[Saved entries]
● ● ● ● ●
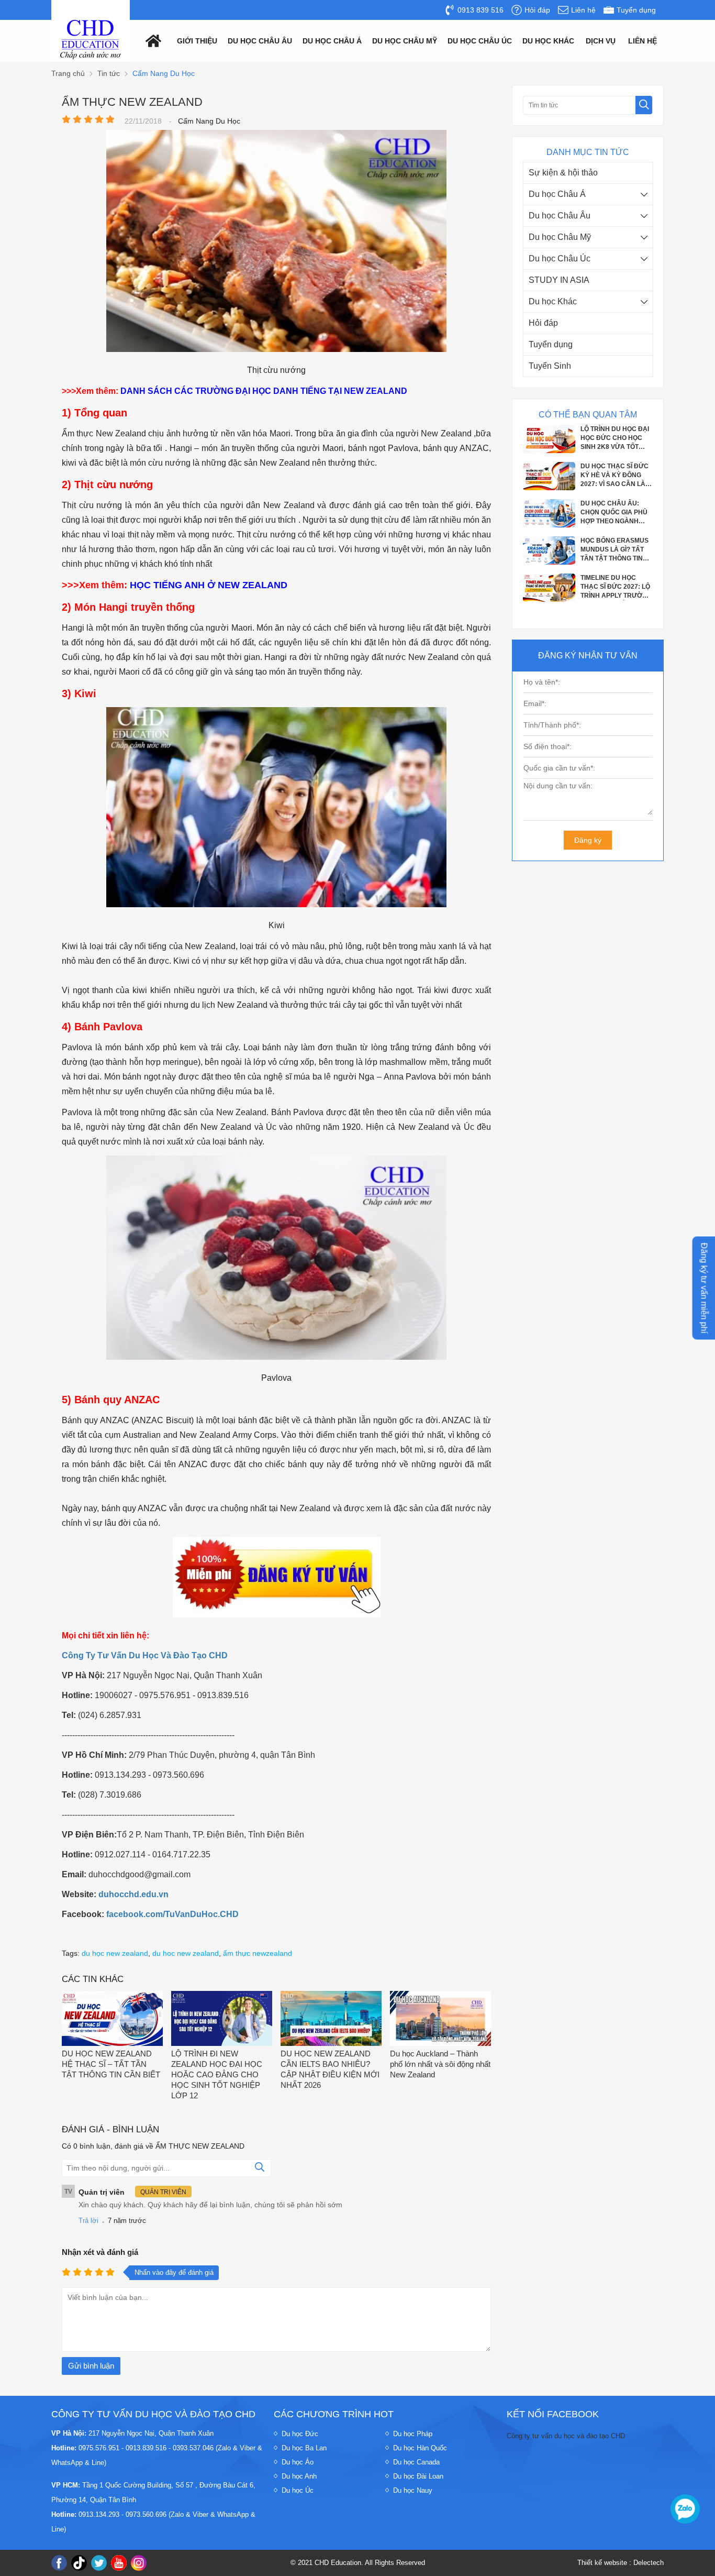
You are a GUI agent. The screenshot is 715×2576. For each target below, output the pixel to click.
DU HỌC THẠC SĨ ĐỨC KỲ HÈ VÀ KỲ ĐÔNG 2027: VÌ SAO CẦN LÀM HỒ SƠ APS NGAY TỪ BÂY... (615, 438)
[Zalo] (685, 2509)
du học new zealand (115, 1953)
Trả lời (88, 2221)
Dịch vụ (601, 41)
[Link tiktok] (79, 2563)
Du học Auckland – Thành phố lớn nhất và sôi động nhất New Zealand (440, 2064)
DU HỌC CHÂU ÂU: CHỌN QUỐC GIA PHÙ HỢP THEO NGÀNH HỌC (613, 475)
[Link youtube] (119, 2563)
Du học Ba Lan (304, 2448)
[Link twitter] (99, 2563)
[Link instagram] (139, 2563)
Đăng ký (587, 840)
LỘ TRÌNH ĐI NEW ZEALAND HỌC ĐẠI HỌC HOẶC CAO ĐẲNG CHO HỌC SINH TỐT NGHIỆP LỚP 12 (216, 2074)
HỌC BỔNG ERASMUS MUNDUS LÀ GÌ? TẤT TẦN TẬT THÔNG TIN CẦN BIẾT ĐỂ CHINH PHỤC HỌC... (614, 512)
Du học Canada (416, 2462)
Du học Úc (298, 2490)
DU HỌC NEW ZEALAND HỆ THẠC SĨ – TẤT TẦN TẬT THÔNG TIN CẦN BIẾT (111, 2064)
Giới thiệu (197, 41)
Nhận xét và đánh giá (100, 2252)
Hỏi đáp (543, 322)
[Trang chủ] (150, 40)
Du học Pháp (412, 2434)
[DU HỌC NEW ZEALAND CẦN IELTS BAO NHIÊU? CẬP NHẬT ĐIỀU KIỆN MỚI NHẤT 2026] (331, 2019)
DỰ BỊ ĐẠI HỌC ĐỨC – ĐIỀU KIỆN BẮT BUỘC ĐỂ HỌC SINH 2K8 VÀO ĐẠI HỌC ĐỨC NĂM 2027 (615, 587)
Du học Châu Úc (559, 258)
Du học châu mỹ (404, 41)
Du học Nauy (412, 2490)
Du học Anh (299, 2476)
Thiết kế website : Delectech (620, 2563)
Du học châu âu (260, 41)
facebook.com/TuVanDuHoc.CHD (172, 1914)
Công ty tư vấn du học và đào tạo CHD (566, 2436)
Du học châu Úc (480, 41)
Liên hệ (642, 41)
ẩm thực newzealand (257, 1953)
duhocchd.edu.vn (133, 1894)
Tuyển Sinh (550, 365)
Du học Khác (553, 301)
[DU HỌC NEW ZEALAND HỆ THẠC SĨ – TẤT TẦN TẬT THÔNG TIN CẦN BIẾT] (112, 2019)
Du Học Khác (548, 41)
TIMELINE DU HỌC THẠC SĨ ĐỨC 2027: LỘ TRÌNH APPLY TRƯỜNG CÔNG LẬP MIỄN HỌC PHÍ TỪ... (616, 549)
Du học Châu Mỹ (560, 237)
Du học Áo (298, 2462)
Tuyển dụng (551, 344)
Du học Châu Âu (559, 215)
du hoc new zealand (185, 1953)
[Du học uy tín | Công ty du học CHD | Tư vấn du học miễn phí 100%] (90, 39)
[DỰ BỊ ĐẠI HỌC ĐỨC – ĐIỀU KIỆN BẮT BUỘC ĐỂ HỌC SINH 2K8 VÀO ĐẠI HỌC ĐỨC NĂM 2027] (549, 599)
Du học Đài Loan (418, 2476)
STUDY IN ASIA (559, 280)
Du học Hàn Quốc (420, 2448)
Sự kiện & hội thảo (563, 172)
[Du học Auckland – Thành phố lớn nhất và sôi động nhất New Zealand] (440, 2019)
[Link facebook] (59, 2563)
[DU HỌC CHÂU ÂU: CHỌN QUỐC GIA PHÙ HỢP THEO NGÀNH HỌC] (549, 487)
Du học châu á (332, 41)
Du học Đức (300, 2434)
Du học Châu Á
● ● ● ● ●
• _Brief_: The lines from the one holding "Tuyển Sinh (550, 365)" to the end of the entries are to be repeated exactly, with both ends included and nothing else.

• _Solution for this exercise_:
Tuyển Sinh (550, 365)
Du học Khác (553, 301)
[DU HỌC NEW ZEALAND HỆ THẠC SĨ – TẤT TẦN TẬT THÔNG TIN CẦN BIẾT] (112, 2019)
Du Học Khác (548, 41)
TIMELINE DU HỌC THẠC SĨ ĐỨC 2027: LỘ TRÌNH APPLY TRƯỜNG CÔNG LẬP MIỄN HỌC PHÍ TỪ... (616, 549)
Du học Châu Mỹ (560, 237)
Du học Áo (298, 2462)
Tuyển dụng (551, 344)
Du học Châu Âu (559, 215)
du hoc new zealand (185, 1953)
[Du học uy tín | Công ty du học CHD | Tư vấn du học miễn phí 100%] (90, 39)
[DỰ BỊ ĐẠI HỌC ĐỨC – ĐIỀU KIỆN BẮT BUỘC ĐỂ HỌC SINH 2K8 VÀO ĐẠI HỌC ĐỨC NĂM 2027] (549, 599)
Du học Đài Loan (418, 2476)
STUDY IN ASIA (559, 280)
Du học Hàn Quốc (420, 2448)
Sự kiện & hội thảo (563, 172)
[Du học Auckland – Thành phố lớn nhất và sôi động nhất New Zealand] (440, 2019)
[Link facebook] (59, 2563)
[DU HỌC CHÂU ÂU: CHỌN QUỐC GIA PHÙ HỢP THEO NGÀNH HỌC] (549, 487)
Du học châu á (332, 41)
Du học Đức (300, 2434)
Du học Châu Á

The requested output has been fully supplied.